The Paseo
- Location: Pasadena, California, United States
- Coordinates: 34°08′43″N 118°08′40″W﻿ / ﻿34.145162°N 118.144314°W
- Address: 300 E. Colorado Blvd, Pasadena, CA 91101
- Opened: September 2001; 25 years ago
- Owner: Cypress Equities
- Architect: Charles Kober & Associates
- Anchor tenants: 0 (2 at peak)
- Floor area: 553,377 sq ft (51,410.4 m^{2})
- Floors: 2
- Public transit: Los Angeles Metro Memorial Park station 180, 267, 662; Foothill Transit 187; Pasadena Transit 10;
- Website: www.thepaseopasadena.com

= The Paseo (Pasadena) =

The Paseo is an outdoor mall in Pasadena, California, covering three city blocks with office space, shops, restaurants, a movie theater, and 400 loft-style condominiums (called Terrace Apartment Homes) above.

It is located in downtown Pasadena between Colorado Boulevard to the north and Green Street to the south. Paseo Colorado is just east of and connected by a pedestrian bridge, the Garfield Promenade, to Old Town Pasadena, and west of the center of downtown. The mall is located across Green Street from the Pasadena Civic Auditorium in the Pasadena Conference Center. As of 2014, the mall is currently without an anchor retail chain stores since both Macy's and a Gelson's Markets had closed in 2013.

==History==
===Plaza Pasadena (1980 – 2001)===

The site was originally occupied by a shopping mall called Plaza Pasadena, which opened on September 3, 1980 and featured three anchor stores: J.C. Penney, The Broadway, and May Company California. It was built by The Hahn Company at a cost of $115 million on an 11-acre site and had featured over 120 stores. The development was designed by Charles Kober & Associates and the resulting design was awarded a Progressive Architecture Magazine Design Award in 1979.

Despite initially being successful in its early years, redevelopments in Old Pasadena took businesses and attention away from the mall. May Company closed its store there in 1989, and the space was divided among smaller stores.

In 1998, following the conversion of the Broadway store to Macy's two years earlier and the closure of J.C. Penney, the developers announced plans to tear down the mall and replace it with an outdoor center.

===Paseo Colorado (2001 – 2017)===

Paseo Colorado opened in September 2001, retaining the Macy's store from the original development and added a supermarket and movie theater complex. Two years later, the outdoor center was sold to Developers Diversified Realty Corp. for $114 million in 2003.
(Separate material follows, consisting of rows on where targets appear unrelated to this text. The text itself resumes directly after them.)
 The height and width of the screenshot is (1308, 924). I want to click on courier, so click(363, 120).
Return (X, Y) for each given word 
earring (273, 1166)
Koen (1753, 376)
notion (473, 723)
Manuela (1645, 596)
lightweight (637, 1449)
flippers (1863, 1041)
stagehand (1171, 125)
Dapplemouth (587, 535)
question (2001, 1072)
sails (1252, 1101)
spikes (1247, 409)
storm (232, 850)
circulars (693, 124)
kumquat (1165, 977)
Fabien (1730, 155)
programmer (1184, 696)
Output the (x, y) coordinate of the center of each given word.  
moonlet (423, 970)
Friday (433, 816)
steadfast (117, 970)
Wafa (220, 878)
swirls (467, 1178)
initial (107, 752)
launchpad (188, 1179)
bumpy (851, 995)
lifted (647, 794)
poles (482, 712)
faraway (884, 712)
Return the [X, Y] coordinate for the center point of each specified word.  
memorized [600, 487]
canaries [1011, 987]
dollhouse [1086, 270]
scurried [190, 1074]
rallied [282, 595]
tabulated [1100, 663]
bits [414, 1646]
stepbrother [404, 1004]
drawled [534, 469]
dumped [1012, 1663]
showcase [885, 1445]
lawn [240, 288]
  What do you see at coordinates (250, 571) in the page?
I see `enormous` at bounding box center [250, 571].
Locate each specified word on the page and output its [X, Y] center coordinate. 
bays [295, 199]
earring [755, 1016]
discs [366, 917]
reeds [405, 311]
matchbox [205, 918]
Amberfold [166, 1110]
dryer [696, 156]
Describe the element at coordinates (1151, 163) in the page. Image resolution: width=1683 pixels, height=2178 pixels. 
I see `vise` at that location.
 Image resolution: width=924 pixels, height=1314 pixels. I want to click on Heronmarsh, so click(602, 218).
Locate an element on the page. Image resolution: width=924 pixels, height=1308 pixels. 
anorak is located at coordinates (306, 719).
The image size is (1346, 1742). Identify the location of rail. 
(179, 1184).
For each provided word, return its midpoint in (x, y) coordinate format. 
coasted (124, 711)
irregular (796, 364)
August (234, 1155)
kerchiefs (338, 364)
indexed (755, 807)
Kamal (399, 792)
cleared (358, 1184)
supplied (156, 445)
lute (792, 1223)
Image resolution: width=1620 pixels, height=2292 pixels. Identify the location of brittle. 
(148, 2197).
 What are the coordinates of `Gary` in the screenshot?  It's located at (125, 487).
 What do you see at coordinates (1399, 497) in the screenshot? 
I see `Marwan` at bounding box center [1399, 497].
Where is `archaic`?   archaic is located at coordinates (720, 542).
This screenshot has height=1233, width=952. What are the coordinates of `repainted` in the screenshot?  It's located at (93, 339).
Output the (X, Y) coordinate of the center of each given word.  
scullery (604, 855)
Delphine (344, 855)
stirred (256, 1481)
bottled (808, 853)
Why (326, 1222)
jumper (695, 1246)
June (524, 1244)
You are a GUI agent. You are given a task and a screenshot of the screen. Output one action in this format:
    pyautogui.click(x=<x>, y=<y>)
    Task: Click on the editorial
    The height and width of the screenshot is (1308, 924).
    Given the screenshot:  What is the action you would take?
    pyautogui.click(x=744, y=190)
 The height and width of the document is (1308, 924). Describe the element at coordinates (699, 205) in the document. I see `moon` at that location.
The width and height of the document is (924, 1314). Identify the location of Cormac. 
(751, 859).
In May 2010, Pacific Paseo 14 was replaced by ArcLight Pasadena. A few months later, the Paseo Colorado saw the opening of Noor, a 16,000 sq ft event space featuring state-of-the-art audio/visual and lighting and seating for up to 350 guests for banquets in its large ballroom, the Sofia, and 140 guests for banquets in its smaller ballroom, the Ella in November 2010.

On January 3, 2013, Macy's announced their store at Paseo Colorado would close in early spring 2013. At the time of the store closure, there were plans to demolish the Macy's building and replace it with a multi-story hotel.

In March 2013, Gelson's announced that they would close their store at Paseo Colorado on July 21, 2013. This store had been at this location since Paseo Colorado first opened 12 years prior. The closing of the supermarket in 2013 meant that, for the first time, the shopping development did not have a major retail anchor. This marked the gradual move away from retail and towards hospitality.

By late 2014, the mall was in the process of obtaining the necessary local governmental licenses to replace the vacant Macy's department store with a Hyatt Place hotel and mixed-use condominium complex. After obtaining the necessary permits, DDR began the demolition process in August 2015.

In January 2016, DDR sold the retail development to Cypress Equities of Dallas.

In 2016, a new dinner theater and event venue known as The Rose opened inside the space formerly occupied by Gelson’s Market. The space was 39,000 square feet (3623.2 m²).

===The Paseo (2017 – present)===
The shopping development was renamed The Paseo in 2017. H&M opened a new store in the development in December 2017. A Hyatt Place opened in December 2018; the site had formerly been occupied by a Macy's.

ArcLight Pasadena was closed in March 2020 as a result of the COVID pandemic. In April 2021, its parent company announced that none of its theaters would reopen. In April 2023, it was announced that Regal Cinemas had acquired the lease to the former Arclight Cinema at the mall and that it would reopen as part of the company's chain. On June 1, 2023, Regal Cinemas opened its doors at the former Arclight Cinemas.

Rubio's Coastal Grill closed a third of its restaurants including its Paseo Pasadena location while it filed for Chapter 11 bankruptcy protection in June 2024.